Google Edu Originality – come cambia il modo di imparare dei nostri figli

Come mamma, e come secchiona, mi sono sempre chiesta come si possa aiutare i ragazzi, gli studenti, a mantenere una certa propensione alla rielaborazione del pensiero, alla distinzione tra ciò che è proprio e ciò che è frutto dell’ingegno altrui in un mondo in cui tutto è disponibile, spesso l’autorevolezza delle fonti lascia a desiderare e dove ci si può trovare ad interagire con un contenuto apparentemente scritto da un signor nessuno ma che, guarda caso, tocca le nostre corde intellettuali ed emotive proprio come farebbe la riflessione di un grande pensatore o di un grande letterato.
E magari lo è davvero, il pensiero di un grande pensatore o di un grande letterato, solo che il ragazzo non ha gli strumenti per riconoscerlo. Quando ero studente io le cose erano molto diverse. Si imparava sui libri, i link erano qualcosa che ancora utilizzavamo con stupore e meraviglia ed avevamo appena iniziato a saltellare di qua e di là nella rete mordicchiando contenuti di vario tipo e natura. Ora, lungi da me il mantra si stava meglio quando si stava peggio, ma penso fosse più facile per noi riuscire a distinguere ciò che era valido (o validato) e ciò che non lo era, e farci un’idea precisa di un argomento.

Potremmo naturalmente dissertare ore nel cercare di individuare tutte le storture e tutte le filosofiche interpretazioni di quel dato argomento per come ci veniva proposto e bla bla bla. Ma non è questo il punto. Se dovevi scrivere un saggio su un argomento e ci inserivi la citazione di qualcuno sapevi che si trattava di una citazione, virgolettavi, inserivi la nota a piè di pagina e citavi la tua fonte. Fine dei giochi. Semplice.
Oggi, secondo me, la cosa non è più così scontata, e quantomai urgente.

Ebbene, ad Agosto 2019 Google for Education ha lanciato uno strumento in Beta per studenti e insegnanti che mi sembra molto interessante in quest’ottica.
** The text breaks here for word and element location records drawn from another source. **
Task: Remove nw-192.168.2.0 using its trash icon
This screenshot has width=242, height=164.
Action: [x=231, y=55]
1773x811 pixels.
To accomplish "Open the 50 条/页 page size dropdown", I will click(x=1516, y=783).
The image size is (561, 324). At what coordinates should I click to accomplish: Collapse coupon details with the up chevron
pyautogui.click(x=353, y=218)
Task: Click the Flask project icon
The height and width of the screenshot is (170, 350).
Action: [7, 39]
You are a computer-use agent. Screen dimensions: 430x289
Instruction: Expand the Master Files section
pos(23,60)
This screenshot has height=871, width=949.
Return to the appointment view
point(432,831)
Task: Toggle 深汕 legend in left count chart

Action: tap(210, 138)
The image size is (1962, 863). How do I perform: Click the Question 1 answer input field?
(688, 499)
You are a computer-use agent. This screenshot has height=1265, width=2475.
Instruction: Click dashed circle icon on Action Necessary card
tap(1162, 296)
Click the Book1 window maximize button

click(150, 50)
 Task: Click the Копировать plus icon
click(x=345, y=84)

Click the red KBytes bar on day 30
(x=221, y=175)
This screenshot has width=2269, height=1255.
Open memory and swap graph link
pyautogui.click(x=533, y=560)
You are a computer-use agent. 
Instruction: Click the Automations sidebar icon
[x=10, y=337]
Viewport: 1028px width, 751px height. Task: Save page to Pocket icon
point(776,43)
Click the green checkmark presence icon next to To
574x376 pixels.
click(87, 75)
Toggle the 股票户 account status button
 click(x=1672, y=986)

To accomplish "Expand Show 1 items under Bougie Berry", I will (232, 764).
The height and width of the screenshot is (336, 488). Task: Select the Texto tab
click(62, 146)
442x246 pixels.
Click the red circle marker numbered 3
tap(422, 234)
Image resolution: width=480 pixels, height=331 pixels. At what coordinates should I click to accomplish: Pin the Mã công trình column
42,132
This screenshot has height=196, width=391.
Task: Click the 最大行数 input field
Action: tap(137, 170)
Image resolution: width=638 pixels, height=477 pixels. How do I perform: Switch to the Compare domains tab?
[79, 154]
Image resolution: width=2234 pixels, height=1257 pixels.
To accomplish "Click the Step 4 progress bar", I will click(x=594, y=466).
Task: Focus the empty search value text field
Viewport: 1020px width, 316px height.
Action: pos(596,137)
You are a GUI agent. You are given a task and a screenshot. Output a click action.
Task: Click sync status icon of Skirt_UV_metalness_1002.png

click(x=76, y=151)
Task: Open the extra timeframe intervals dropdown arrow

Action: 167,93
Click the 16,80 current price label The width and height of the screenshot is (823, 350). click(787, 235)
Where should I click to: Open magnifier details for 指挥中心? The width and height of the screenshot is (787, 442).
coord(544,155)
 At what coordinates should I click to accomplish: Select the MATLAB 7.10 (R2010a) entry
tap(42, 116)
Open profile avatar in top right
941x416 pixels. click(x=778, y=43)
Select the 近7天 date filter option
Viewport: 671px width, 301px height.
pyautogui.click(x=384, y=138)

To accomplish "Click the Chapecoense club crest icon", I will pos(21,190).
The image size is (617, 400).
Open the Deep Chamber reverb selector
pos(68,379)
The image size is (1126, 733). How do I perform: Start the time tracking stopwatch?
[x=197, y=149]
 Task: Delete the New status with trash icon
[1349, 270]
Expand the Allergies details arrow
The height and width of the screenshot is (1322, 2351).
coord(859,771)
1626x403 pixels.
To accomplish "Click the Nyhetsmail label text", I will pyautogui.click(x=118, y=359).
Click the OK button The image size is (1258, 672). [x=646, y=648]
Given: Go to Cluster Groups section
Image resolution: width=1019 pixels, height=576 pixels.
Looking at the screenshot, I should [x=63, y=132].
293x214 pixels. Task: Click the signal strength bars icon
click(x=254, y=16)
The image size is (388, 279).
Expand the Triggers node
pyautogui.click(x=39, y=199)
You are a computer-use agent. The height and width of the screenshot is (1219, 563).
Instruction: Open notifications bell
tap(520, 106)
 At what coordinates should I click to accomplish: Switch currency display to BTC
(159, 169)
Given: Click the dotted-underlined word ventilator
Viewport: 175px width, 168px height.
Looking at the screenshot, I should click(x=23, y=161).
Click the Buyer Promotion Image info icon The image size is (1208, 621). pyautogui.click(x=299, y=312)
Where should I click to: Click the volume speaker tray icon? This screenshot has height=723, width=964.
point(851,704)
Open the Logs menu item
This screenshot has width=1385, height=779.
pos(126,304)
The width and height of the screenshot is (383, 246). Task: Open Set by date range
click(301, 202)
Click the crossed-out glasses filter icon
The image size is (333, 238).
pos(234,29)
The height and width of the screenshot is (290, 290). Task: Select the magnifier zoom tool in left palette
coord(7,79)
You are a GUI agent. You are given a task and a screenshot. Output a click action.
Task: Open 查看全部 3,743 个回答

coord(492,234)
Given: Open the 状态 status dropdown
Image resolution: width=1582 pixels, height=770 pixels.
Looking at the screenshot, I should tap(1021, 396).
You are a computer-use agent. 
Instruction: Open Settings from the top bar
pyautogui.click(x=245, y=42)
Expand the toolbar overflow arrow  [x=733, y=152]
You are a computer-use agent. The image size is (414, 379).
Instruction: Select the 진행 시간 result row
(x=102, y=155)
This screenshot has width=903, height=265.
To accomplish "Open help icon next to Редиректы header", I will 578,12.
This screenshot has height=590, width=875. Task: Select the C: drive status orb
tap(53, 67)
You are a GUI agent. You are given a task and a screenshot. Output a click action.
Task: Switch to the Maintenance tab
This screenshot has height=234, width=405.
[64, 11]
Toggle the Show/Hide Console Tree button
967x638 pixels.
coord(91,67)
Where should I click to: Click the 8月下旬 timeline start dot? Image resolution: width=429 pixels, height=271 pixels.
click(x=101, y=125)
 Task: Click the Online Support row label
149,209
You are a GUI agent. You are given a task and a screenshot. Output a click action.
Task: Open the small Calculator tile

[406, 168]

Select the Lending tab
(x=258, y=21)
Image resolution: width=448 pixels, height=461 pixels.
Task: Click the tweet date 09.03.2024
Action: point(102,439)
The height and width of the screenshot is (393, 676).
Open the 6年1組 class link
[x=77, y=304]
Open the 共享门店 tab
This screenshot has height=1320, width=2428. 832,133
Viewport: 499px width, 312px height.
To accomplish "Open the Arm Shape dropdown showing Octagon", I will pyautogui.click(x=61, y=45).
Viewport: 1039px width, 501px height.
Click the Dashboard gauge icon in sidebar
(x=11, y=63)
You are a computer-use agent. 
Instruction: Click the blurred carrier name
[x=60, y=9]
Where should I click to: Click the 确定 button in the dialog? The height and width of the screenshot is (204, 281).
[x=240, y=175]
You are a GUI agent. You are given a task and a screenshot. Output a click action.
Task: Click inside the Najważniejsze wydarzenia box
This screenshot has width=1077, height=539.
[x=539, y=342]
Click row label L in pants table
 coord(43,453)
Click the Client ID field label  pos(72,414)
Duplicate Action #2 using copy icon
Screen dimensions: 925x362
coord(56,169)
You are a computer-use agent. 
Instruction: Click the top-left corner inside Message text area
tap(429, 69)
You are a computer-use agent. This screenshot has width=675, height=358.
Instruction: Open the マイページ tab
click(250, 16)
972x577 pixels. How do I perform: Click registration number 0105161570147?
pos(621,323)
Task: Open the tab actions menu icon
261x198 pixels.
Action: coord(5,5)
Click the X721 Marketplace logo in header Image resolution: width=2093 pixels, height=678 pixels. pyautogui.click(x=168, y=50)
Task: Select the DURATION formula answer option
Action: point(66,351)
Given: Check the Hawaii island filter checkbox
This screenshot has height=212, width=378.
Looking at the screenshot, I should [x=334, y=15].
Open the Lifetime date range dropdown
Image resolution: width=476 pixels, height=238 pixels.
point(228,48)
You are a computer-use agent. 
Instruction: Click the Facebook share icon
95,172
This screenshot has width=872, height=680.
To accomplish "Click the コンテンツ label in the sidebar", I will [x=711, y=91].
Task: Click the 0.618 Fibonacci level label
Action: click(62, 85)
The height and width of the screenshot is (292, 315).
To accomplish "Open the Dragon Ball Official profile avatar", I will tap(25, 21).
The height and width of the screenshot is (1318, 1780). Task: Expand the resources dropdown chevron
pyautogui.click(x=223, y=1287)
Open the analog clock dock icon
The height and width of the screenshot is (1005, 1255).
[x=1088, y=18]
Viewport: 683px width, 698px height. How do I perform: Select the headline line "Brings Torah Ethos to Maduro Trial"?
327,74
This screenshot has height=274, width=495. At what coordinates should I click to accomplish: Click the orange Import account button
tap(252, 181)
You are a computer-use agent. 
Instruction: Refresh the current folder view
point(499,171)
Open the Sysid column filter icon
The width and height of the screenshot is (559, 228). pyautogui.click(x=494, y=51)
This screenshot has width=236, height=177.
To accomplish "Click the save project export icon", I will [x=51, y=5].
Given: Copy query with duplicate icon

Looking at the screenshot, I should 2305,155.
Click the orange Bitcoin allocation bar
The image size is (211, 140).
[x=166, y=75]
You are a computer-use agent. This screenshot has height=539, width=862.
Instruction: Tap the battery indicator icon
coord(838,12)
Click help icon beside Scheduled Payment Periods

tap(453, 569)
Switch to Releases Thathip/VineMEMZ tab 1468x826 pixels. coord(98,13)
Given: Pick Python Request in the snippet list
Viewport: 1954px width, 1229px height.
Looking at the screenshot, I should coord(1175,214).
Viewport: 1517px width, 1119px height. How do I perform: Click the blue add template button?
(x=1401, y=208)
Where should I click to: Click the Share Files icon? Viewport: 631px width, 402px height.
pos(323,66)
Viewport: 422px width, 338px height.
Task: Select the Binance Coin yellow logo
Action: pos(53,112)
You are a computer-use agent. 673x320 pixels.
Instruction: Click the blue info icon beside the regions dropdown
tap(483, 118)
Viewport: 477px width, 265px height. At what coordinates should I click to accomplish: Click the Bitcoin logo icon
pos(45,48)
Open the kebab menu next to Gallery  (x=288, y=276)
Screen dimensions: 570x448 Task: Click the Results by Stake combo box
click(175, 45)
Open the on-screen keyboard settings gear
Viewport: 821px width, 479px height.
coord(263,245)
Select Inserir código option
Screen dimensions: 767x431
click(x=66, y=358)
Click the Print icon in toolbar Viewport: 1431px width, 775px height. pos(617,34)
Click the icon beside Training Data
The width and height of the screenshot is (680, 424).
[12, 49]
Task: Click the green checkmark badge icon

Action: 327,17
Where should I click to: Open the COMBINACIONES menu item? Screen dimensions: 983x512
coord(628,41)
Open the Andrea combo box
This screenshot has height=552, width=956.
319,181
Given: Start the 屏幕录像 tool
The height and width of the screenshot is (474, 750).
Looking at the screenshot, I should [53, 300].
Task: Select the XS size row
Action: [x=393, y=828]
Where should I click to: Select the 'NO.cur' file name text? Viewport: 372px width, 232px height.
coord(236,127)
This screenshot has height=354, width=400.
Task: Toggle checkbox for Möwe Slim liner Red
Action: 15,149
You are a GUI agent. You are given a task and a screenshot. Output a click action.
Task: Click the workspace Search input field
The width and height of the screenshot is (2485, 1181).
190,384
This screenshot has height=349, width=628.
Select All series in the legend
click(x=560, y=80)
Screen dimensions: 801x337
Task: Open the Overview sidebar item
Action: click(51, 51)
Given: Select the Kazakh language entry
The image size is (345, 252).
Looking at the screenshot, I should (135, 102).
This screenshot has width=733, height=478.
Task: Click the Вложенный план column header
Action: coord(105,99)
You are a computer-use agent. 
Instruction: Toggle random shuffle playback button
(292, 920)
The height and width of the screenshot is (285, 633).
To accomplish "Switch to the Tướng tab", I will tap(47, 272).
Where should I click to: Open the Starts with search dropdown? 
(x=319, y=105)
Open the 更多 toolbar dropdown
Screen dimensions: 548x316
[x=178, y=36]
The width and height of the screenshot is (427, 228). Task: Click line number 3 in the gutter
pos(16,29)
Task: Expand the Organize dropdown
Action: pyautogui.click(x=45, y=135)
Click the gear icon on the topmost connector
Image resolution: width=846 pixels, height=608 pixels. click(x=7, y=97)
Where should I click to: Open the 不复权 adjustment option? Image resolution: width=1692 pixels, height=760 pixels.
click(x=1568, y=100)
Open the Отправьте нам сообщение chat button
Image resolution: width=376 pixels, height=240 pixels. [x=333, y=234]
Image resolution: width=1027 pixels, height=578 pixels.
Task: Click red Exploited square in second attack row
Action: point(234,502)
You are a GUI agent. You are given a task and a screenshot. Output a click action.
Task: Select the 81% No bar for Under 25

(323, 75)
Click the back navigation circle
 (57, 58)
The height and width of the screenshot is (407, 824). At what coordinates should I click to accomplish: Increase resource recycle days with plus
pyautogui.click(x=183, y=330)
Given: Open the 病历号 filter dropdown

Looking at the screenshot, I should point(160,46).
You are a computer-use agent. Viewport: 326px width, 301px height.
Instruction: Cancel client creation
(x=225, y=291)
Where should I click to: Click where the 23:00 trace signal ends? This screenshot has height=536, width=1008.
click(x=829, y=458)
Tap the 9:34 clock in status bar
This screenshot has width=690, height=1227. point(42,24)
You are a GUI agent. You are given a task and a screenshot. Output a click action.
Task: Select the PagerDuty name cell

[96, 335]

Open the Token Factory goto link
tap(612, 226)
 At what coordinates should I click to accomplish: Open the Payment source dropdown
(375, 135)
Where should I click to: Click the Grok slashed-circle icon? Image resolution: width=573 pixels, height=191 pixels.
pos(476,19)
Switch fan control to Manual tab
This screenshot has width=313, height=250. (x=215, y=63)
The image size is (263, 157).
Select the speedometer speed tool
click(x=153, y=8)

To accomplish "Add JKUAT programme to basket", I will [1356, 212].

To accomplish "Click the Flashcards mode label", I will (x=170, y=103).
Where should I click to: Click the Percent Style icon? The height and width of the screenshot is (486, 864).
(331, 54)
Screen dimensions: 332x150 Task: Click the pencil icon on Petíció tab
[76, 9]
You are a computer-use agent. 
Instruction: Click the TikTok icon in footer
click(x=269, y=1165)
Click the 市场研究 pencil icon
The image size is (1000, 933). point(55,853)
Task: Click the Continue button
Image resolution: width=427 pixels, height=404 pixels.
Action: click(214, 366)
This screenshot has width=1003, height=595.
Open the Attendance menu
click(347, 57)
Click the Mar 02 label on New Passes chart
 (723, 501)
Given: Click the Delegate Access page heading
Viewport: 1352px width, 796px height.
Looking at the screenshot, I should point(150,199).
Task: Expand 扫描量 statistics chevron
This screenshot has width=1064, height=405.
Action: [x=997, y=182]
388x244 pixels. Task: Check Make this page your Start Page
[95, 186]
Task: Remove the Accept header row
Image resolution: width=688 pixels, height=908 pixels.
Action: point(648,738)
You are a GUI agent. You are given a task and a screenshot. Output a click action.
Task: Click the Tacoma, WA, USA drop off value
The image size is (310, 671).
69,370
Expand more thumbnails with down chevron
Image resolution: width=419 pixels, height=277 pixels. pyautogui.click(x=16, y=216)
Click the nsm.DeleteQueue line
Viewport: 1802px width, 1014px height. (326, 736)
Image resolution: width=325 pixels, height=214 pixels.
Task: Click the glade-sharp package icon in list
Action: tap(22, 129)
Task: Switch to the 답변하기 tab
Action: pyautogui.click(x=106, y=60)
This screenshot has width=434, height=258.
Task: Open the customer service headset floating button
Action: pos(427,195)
L’obiettivo è quello di aiutare gli studenti a mantenere un buon livello di originalità nei loro lavori, analizzandone il livello di autenticità direttamente dentro una interfaccia di valutazione e sfruttando, naturalmente, il potere di ricerca di Google stesso.

Come?
È possibile, per esempio, usare lo strumento per cercare all’interno di un testo citazioni mancanti, aiutando contemporaneamente l’insegnante a verificare l’originalità di un lavoro e lo studente a migliorare la propria competenza accademica imparando a valutare attentamente l’importanza delle fonti a cui si affida, la rilevanza della citazione laddove necessaria e aumentandone di conseguenza il livello di consapevolezza più generale.
Usando il potere della ricerca su Google, i rapporti sull’originalità confrontano il lavoro degli studenti con centinaia di miliardi di pagine web e decine di milioni di libri. Le citazioni, così, mettono in evidenza citazioni mancanti, parafrasi inefficaci o plagio involontario a causa dell’elevata somiglianza e del collegamento con la fonte esterna. Attraverso lo strumento, gli studenti possono eseguire rapporti di originalità fino a tre volte prima di inviare, consentendo loro di identificare e affrontare gli errori di citazione e risparmiando tempo sulla valutazione.

Ma tutti questi lavori degli studenti, che vengono sottomessi attraverso questo tool, che fine fanno?
Google tiene ad essere molto chiaro su questo punto: il contenuto appartiene allo studente o alla classe, o all’insegnante che lo ha prodotto. Il lavoro degli studenti che è stato scansionato con lo strumento non è conservato o di proprietà di Google. In futuro, hanno tuttavia in programma di aggiungere un’opzione per le scuole per avere un repository privato degli invii degli studenti – di loro proprietà – in modo che gli insegnanti e gli studenti possano vedere le corrispondenze peer-to-peer.

Insomma, come sempre la tecnologia non è un male o un bene in senso assoluto. Dipende dall’uso che se ne fa. E in questo caso specifico, questo mi pare un utilizzo decisamente interessante.